I set up a slide-show screen saver on one of my computers at work. To start, I dropped in some of my wallpapers, including several from the Astronomy Picture of the Day, then snagged some photos from my website to add a little variety.
Of course, 800×600 (or smaller) images don’t look so great blown up to 1400×1050, so last weekend I grabbed some higher-res copies from home.
What surprised me was how blurry the older photos were. Most of the digital photos I have older than 2003 are scanned in from 3½×5″ or 4×6″ prints. And half of those were done with a point and shoot camera. Even the photos that I scanned at a higher resolution tended to be much blurrier than the 5-megapixel images I’ve been taking since we went digital.

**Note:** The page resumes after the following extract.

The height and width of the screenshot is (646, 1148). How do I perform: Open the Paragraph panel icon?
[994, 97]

It also pointed up a problem with the point-and-shoot camera and lighting. Compare the following photos from my American Southwest page:
The one on the left (of the moon above a rock ridge) was taken with an old SLR camera that my grandfather gave me when I was maybe 12 or so. It was entirely manual except for a built-in light meter. I loved the control and the photo quality I could get out of it, but it was big and bulky, and eventually I stopped carrying it.
The second photo (with the one tall building sticking up out of nowhere) was taken with the point-and-shoot camera I picked up during high school and used right up through that first Hawaii trip. Notice the difference in the sky? The sky does vary in color—you only need to walk outside on a clear day to see that—but something about that camera just collected less light from the corners of the image. The Laughlin picture is a good example because you can see the circle continue across the lower half of the frame as well.

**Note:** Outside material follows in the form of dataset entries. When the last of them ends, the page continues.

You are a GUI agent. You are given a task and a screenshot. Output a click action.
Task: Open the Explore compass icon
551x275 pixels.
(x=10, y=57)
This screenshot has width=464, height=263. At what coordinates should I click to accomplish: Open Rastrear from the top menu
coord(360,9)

The ones from the 2003 Hawaii trip are actually not too bad, even though they were done on the cheap camera, because they were scanned straight from the negatives by Kodak. I suspect they have a slightly better scanner than I do! 😀
I’m afraid you’ll never get very good results scanning prints. They have a maximum resolution of about 300dpi (or 1200×1800 for a 4×6 standard print, about 2.2 megapixels). Their color rendition and contrast is also less than even an 8-bit digital image.
To get quality from film, you need a negative scanner. I have a Nikon Coolscan IV that will do 2900dpi (or about 4500×3000) at 12 bits (see my RAW vs JPEG article for why those bits are important). It’s also RGB at every pixel where digital is only R, G, or B at every pixel. Good film still kicks digital for pure quality, though not so much as it once did.
Oh, your dark corners… That’s vignetting and it happens because the lens (especially a wide angle) gathers less light at the edge of it’s image circle. The better the lens, the less this will happen. You get what you pay for. Zoom in a bit or get a DSLR with a big lens.
Point & Shoot cameras are great for one thing though, and that is that you can have a camera with you all the time.